Machida gehört zu den besten Taktikern im Octagon. Der Counterpuncher versteht es geschickt, stets um seinen Gegner herumzutänzeln und daimt den gegnerischen Schlägen auszuweichen sowie selbst aus allen möglichen Winkeln oder per Leg Kicks anzugreifen. Zwar wahnsinnig effektiv, aber nicht besonders unterhaltsam liefen die Machida-Fights bisher ab, auch wenn er gegen die Eintagsfliege Sokoudjou ausnahmsweise mal einen vorzeitigen Erfolg feiern konnte. Genau wie Silva besitzt auch Machida einen BJJ Black Belt, aber groß nutzen wird er ihn in diesem Kampf wohl wenig.

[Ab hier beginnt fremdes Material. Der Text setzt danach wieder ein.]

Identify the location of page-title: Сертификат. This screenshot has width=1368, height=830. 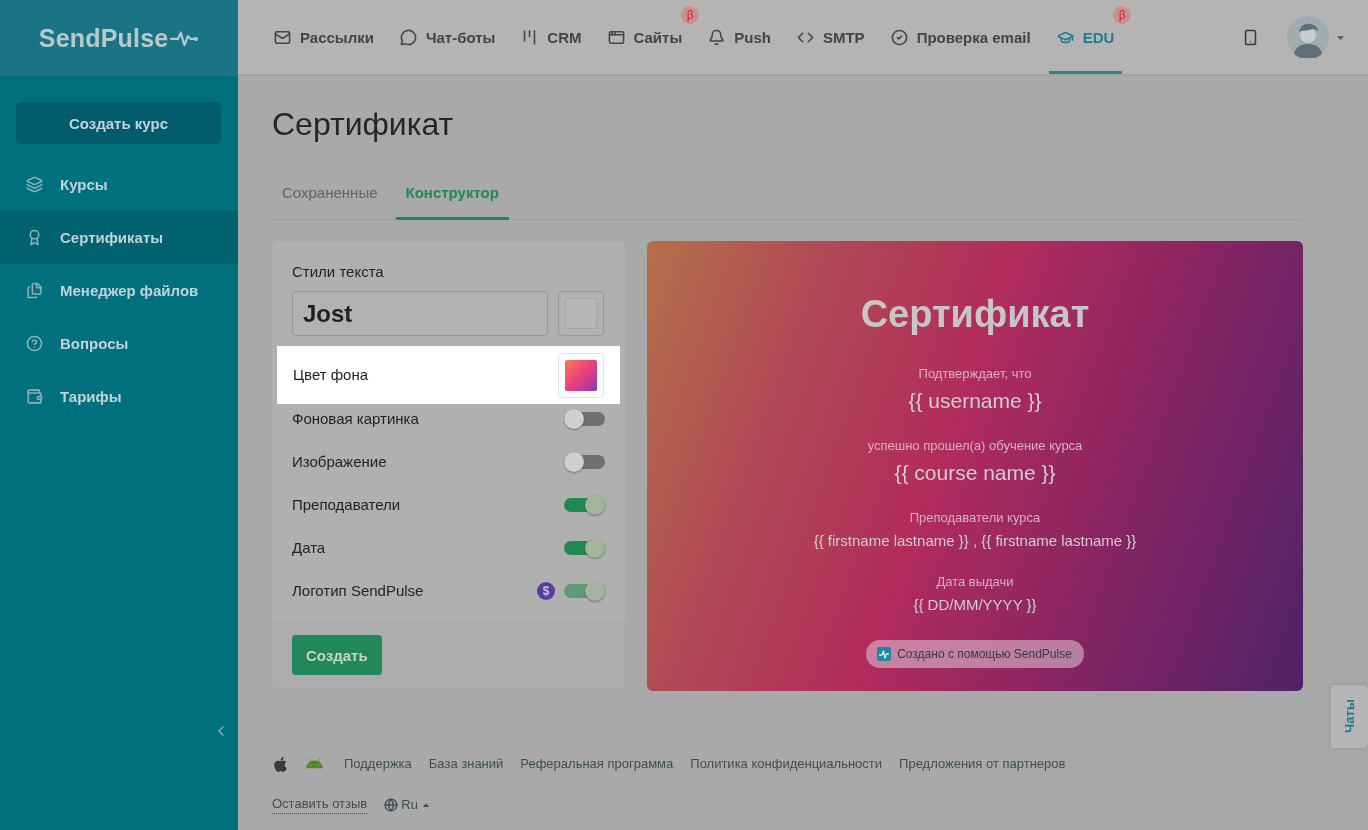
(364, 124).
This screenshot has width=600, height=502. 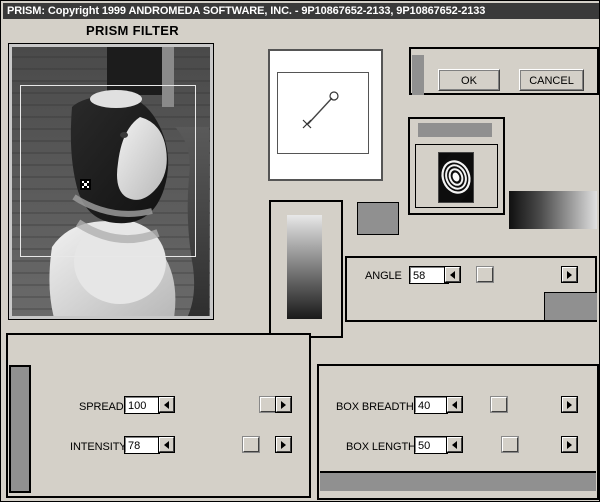 I want to click on horizontal-gradient-swatch, so click(x=553, y=210).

In diesem Kampf kommt es zum althergebrachten Schlagabtausch zwischen Technik und Kraft. Silva wird schnell versuchen, die Distanz zu Machida zu verkürzen und so mit seinen kraftvollen Schlägen Machida auszuknocken. Dass das alles andere als leicht sein wird, dürfte ihm klar sein. Auch sollte er sich nicht allzu viele Fehler leisten, denn auch wenn Machida nicht gerade dafür bekannt ist, Gegner vorzeitig zu schlagen, so kann im MMA heutzutage jeder kleinste Fehler einen Kampf entscheiden. Falls das nicht funktioniert muss Silva versuchen, Machidas black Belt auf die Probe zu stellen und den Kampf zu Boden bringen, um dort seine Physis ins Spiel zu bringen und den Kampf zu beenden. Für Machida lautet die Devise wie immer, Schaden zu vermeiden und den Kilometerzähler anzuschmeißen, denn wenn er seiner Taktik des Ausweichens und Konterns treu bleibt, wird das wieder ein ganz langer und frustrierender Fight für Thiago Silva und die Fans.
Ich befürchte, dass Machidas Taktik wieder zu einem Erfolg führt, aber ich tippe hier auf den leichten Underdog, der Machida mit seiner Aggressivität schon früh in Bedrängnis bringen wird.